Affaire Laurent et Guillaume de Villiers : la justice se prononce sur un renvoi devant une cour d'assises

Le procès de Laurent de Villiers pour chantage et subornation de témoin renvoyé au 3 juin. L de Villiers ici sur le plateau du grand journal de Canal + l'an dernier. / © FRED DUFOUR / AFP
Le procès de Laurent de Villiers pour chantage et subornation de témoin renvoyé au 3 juin. L de Villiers ici sur le plateau du grand journal de Canal + l'an dernier. / © FRED DUFOUR / AFP

La cour d'appel de Lyon se prononcera demain sur un éventuel procès aux assises de Guillaume de Villiers, fils de l'ancien président du conseil Général de Vendée dans l'affaire de viol présumé dont son frère l'accuse.

Par Xavier Collombier

Fin 2010, Guillaume de Villiers avait bénéficié d'un non-lieu pour les viols présumés dont son frère cadet Laurent l'accuse.
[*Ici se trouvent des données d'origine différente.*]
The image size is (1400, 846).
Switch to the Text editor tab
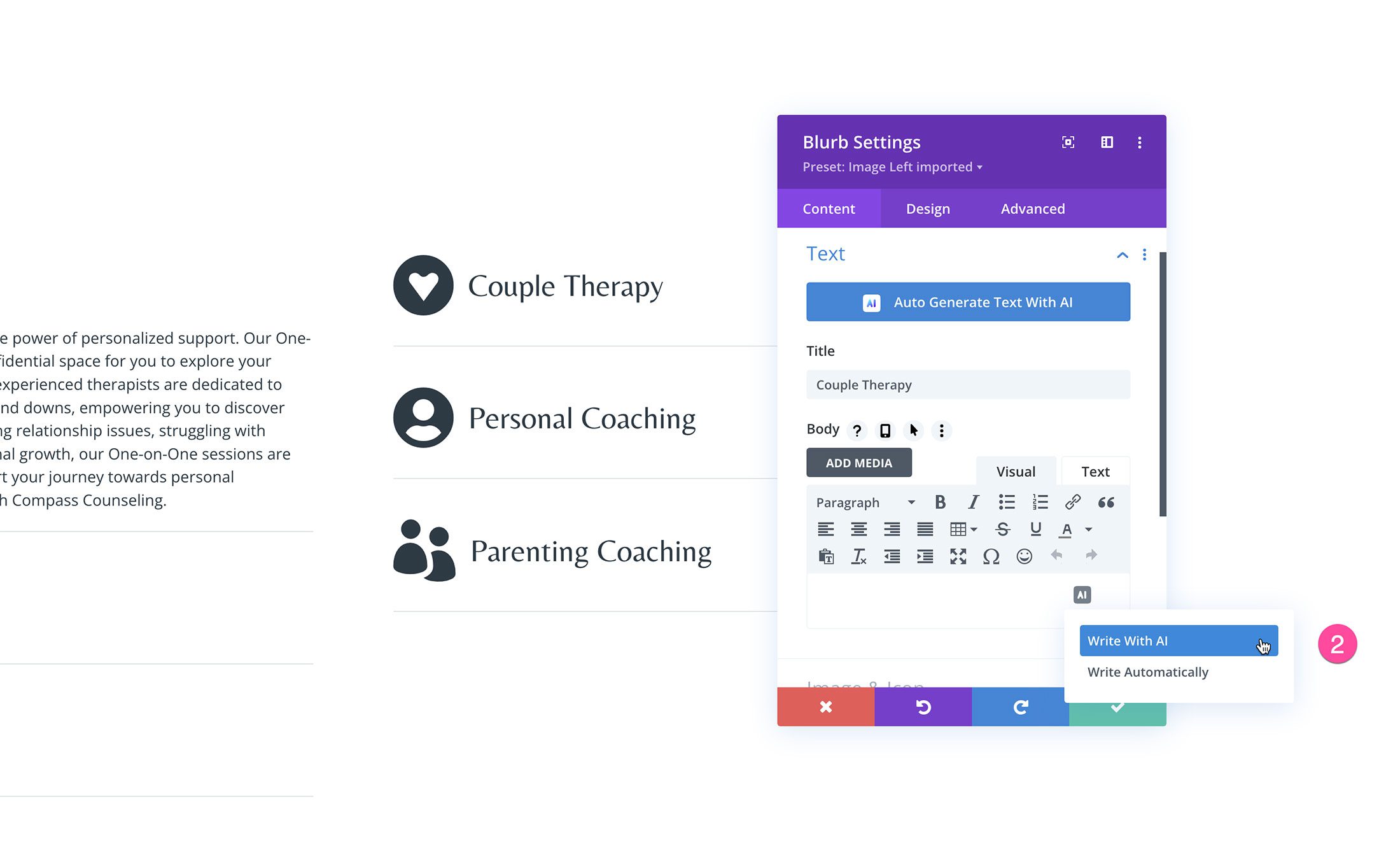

La Cour de cassation un an plus tard a annulé ce jugement. Demain mardi, la chambre d'instruction de la cour d'appel de Lyon dira si Guillaume de Villiers est renvoyé devant une cour d'assises.

Aujourd'hui le tribunal correctionnel de Paris devait se prononcer sur un autre volet de cette affaire; Laurent de Villiers est accusé de  "chantage et subornation de témoin" par son frère aîné Guillaume. Ce dernier considère que Laurent aurait fait pression sur un témoin, afin qu'elle revienne sur ses dires en la menaçant d'une plainte pour faux témoignage. Pour Guillaume de Villiers son frère a envoyé un mail à cette jeune femme où il s'estimait "trahi" après son témoignage à charge au moment de l'enquête sur les accusations de viols dont Laurent de Villiers se dit victime.
La jeune femme, de son côté, poursuivait le fils cadet de l'ancien président du conseil général de Vendée pour subornation de témoin.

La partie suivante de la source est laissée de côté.